Ein Mensch. Berührt. Mit sich allein.
Revuepassage, Menschenmassen.
Betrachtung. Abend. Wichtigsein.
Ins Gaslicht tauchen. Weite. Tiefe.
Der Abendhauch weht ins Gesicht.
So wie in Trance. Als ob man schliefe.
Wach spürt man diese Leichte nicht.
Die Wertigkeit. Anschub und Fliegen.
Der Boden bleibt. Er wird gespürt.
So los gelöst. Kein Sich-Verbiegen.
Ein klarer Plan. Er überführt.
Der Gondoliere führt ins Morgen.
Er zeigt das Flussbett. Ausgereift.
Am Grund liegt Willenskraft verborgen.
Entschluss, der sanft zum Ruder greift.
Das Ufer.

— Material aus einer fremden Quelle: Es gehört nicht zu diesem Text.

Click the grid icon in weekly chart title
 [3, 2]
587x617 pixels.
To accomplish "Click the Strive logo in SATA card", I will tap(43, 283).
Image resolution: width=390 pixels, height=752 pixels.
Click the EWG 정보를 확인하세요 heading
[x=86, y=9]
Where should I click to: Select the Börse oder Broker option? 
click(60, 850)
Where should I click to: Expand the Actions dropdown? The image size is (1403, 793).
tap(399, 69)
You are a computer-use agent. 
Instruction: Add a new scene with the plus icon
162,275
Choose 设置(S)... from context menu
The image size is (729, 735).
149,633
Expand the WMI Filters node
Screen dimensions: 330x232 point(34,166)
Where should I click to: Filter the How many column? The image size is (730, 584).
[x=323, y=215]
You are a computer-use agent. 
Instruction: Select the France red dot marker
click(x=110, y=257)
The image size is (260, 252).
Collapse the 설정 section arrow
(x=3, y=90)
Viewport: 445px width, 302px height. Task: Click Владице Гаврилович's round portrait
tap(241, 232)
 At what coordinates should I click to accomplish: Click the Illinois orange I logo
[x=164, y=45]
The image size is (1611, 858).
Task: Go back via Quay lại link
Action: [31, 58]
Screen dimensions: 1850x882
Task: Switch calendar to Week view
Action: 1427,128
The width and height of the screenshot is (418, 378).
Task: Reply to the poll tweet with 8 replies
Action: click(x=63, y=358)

Landungssteg und Brücke.
Umsetzungskraft. Handeln und Tun.
Ein Katzensprung mit Mut zur Lücke.
Applaus der Seele. In-sich-Ruhn.
Man ist an Land. Zukunft auf Stegen.
Plattform. Die Gondel fährt vorbei.
Vergangenheit mag sie bewegen.
Den Mensch nicht mehr. Denn er ist frei.
Das Gaslicht, es ist längst verglommen.
Sehnsüchtig lacht der neue Tag.
Die Zukunft winkt, man soll doch kommen.
Zum Zentrum, das Bedeutung hat.
Man lacht zurück, läuft ihm entgegen.
Gewissheit ruft, Hoffnung und Glück.
Im Echo liegt der wahre Segen.
Er bringt uns vorwärts. Stück für Stück.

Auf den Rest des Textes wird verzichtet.